Shallow landslides damage buildings and other infrastructure, disrupt agriculture practices, and can cause social upheaval and loss of life. As a result, many scientists study the phenomenon, and some of them have focused on producing landslide susceptibility maps that can be used by land-use managers to reduce injury and damage. This paper contributes to this effort by comparing the power and effectiveness of five machine learning, benchmark algorithms-Logistic Model Tree, Logistic Regression, Naïve Bayes Tree, Artificial Neural Network, and Support Vector Machine-in creating a reliable shallow landslide susceptibility map for Bijar City in Kurdistan province, Iran.
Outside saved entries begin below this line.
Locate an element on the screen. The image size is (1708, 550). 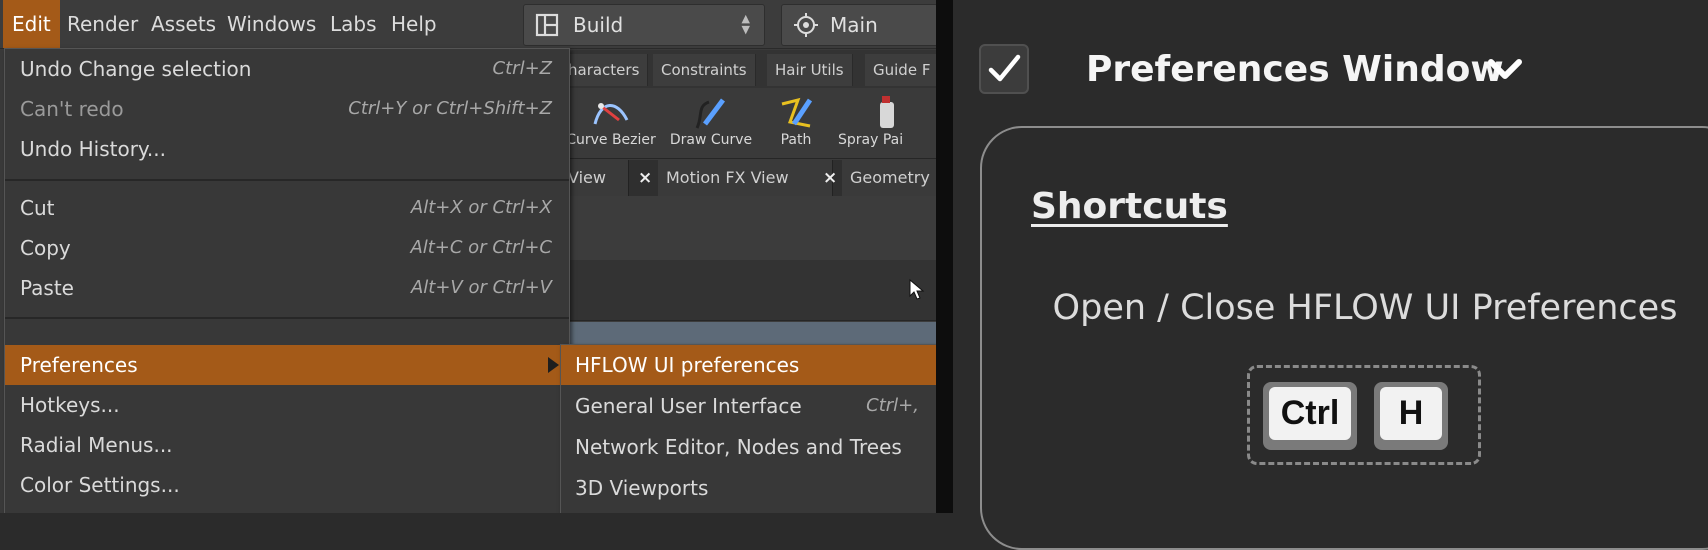
shortcuts-section-title: Shortcuts is located at coordinates (1130, 206).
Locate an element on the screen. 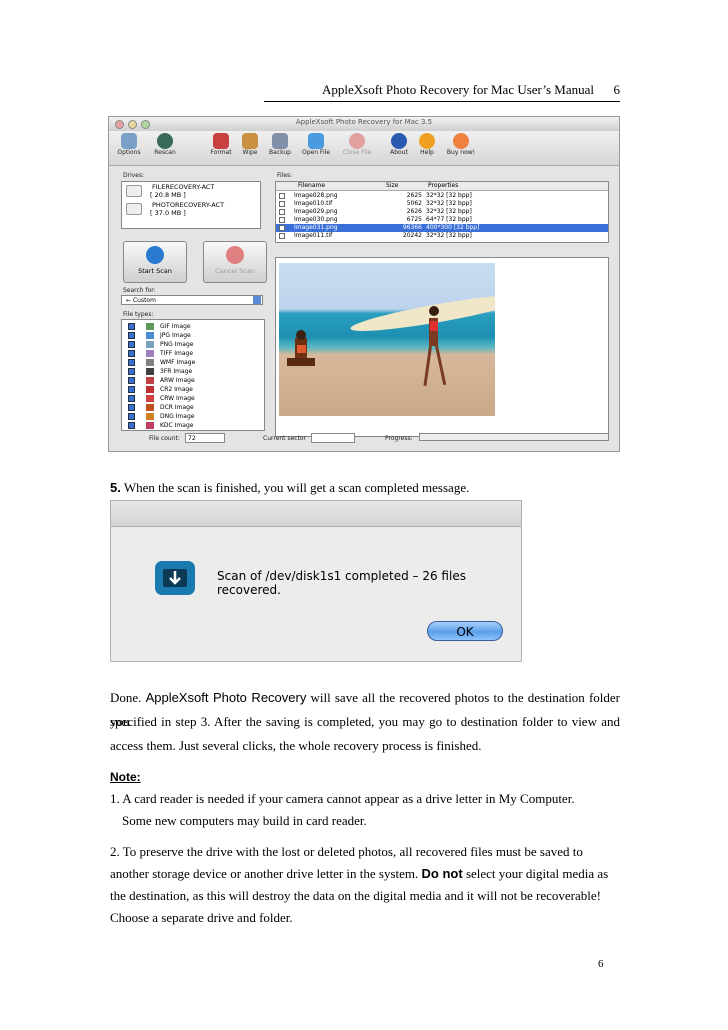 The image size is (728, 1030). product-name: AppleXsoft Photo Recovery is located at coordinates (226, 698).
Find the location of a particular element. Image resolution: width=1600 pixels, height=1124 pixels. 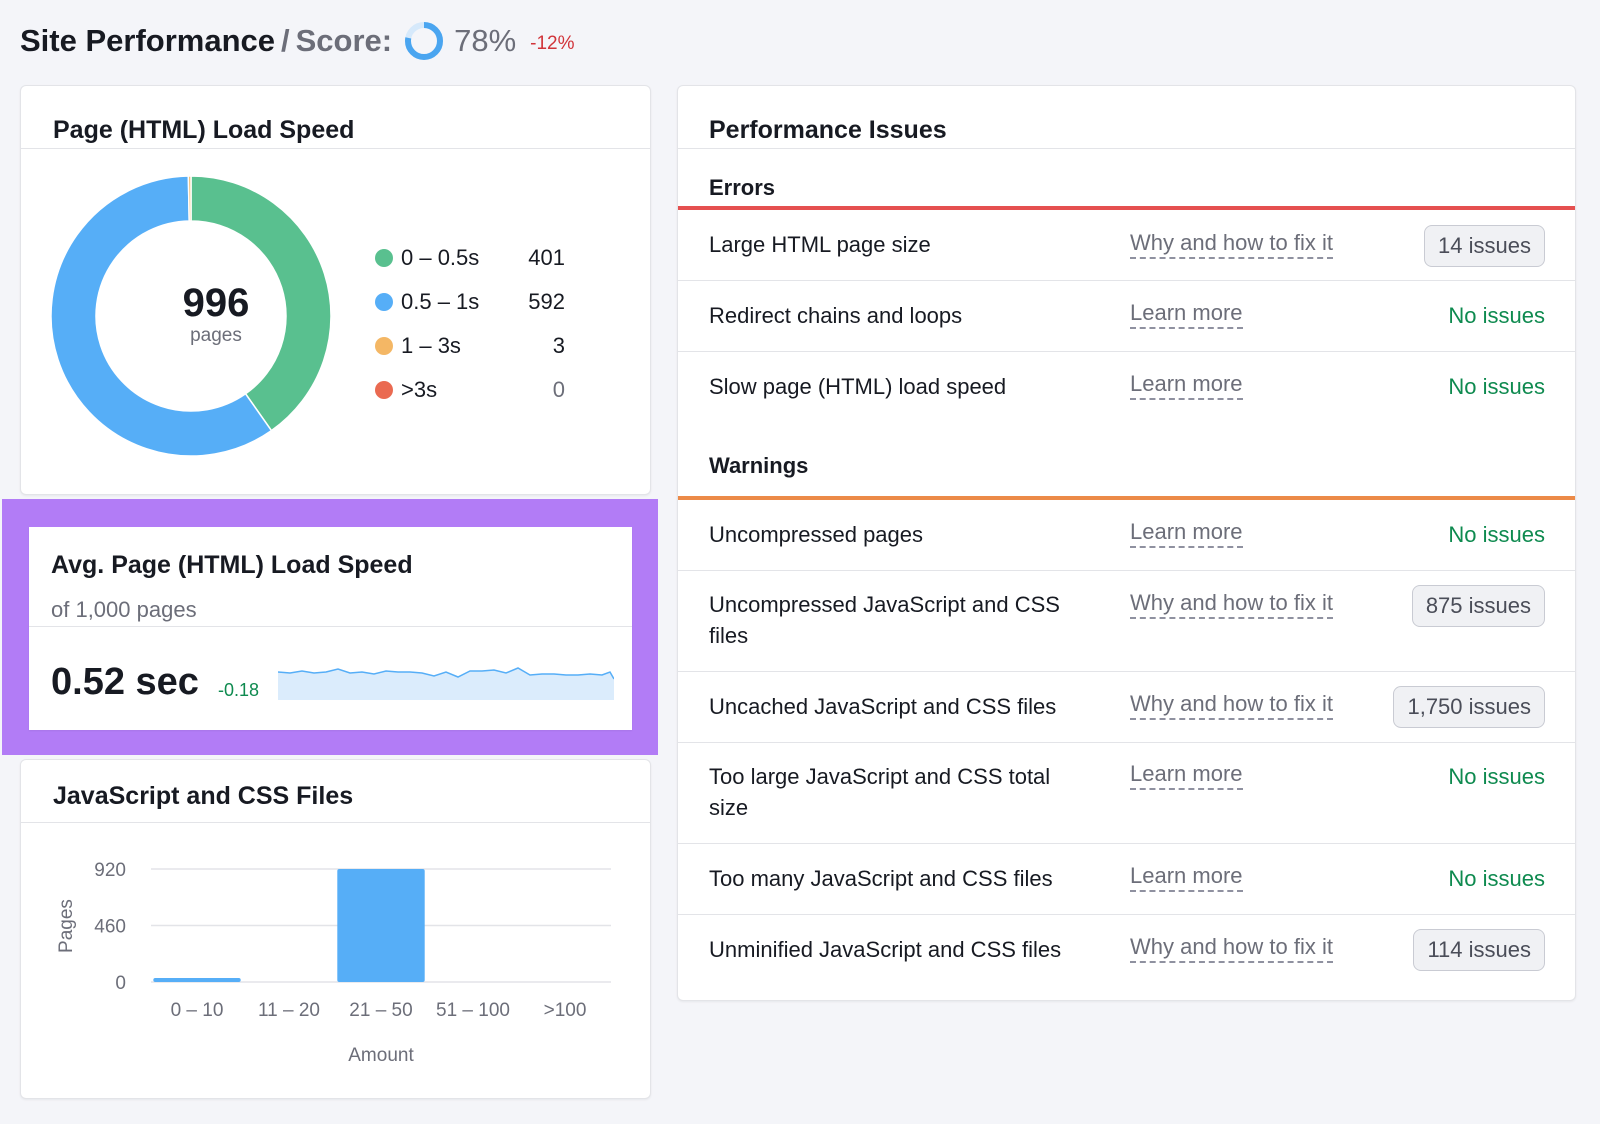

donut-segment is located at coordinates (190, 199).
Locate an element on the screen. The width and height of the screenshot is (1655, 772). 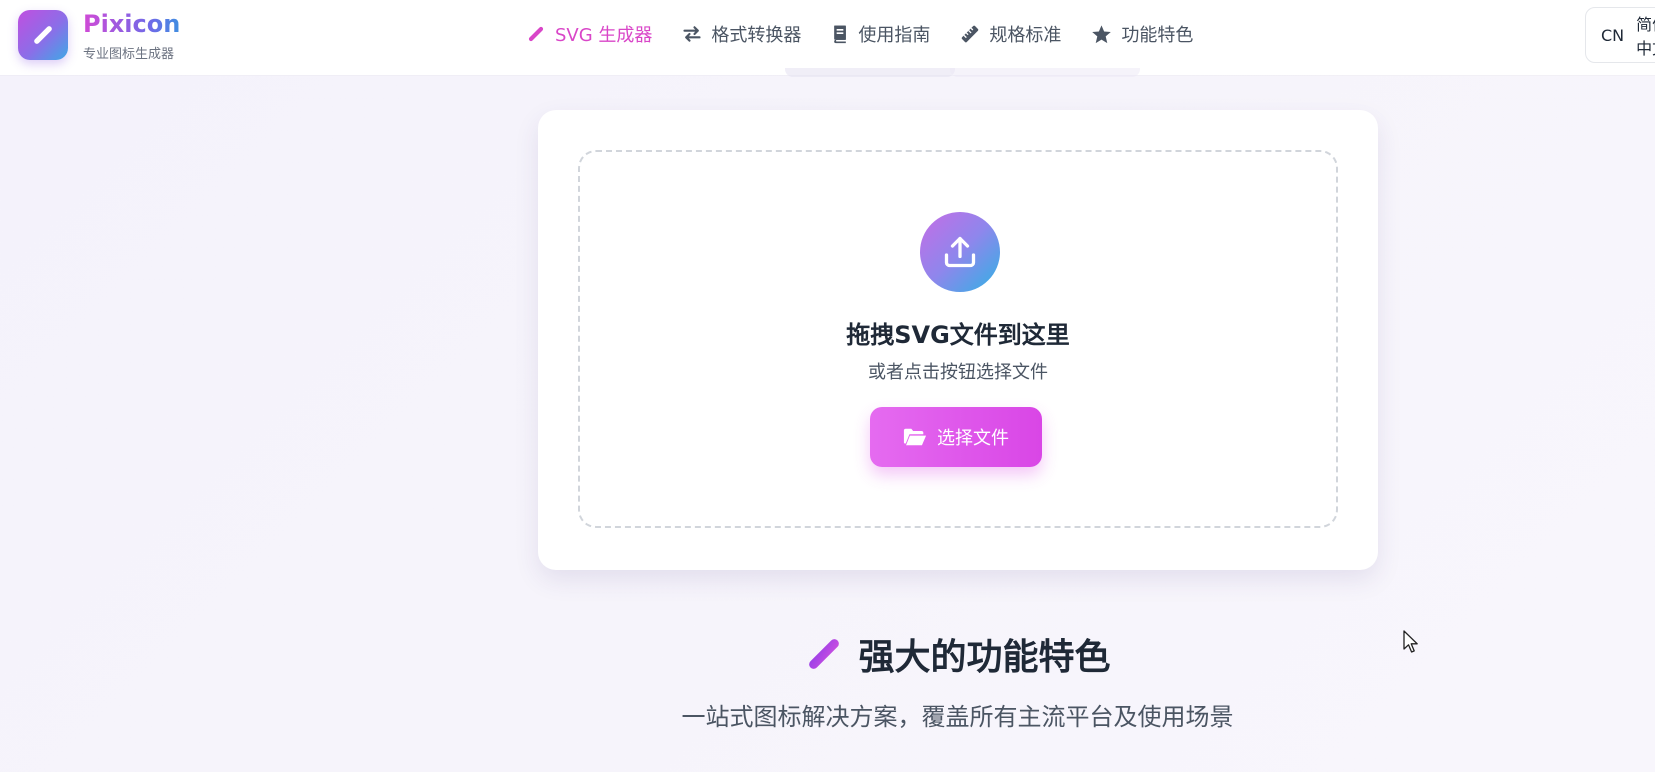
book-icon is located at coordinates (840, 34).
Twenty conditioning factors were applied to 111 shallow landslides and tested using the One-R attribute evaluation (ORAE) technique for modeling and validation processes. The performance of the models was assessed by statistical-based indexes including sensitivity, specificity, accuracy, mean absolute error (MAE), root mean square error (RMSE), and area under the receiver operatic characteristic curve (AUC). Results indicate that all the five machine learning models performed well for shallow landslide susceptibility assessment, but the Logistic Model Tree model (AUC = 0.932) had the highest goodness-of-fit and prediction accuracy, followed by the Logistic Regression (AUC = 0.932), Naïve Bayes Tree (AUC = 0.864), ANN (AUC = 0.860), and Support Vector Machine (AUC = 0.834) models. Therefore, we recommend the use of the Logistic Model Tree model in shallow landslide mapping programs in semi-arid regions to help decision makers, planners, land-use managers, and government agencies mitigate the hazard and risk.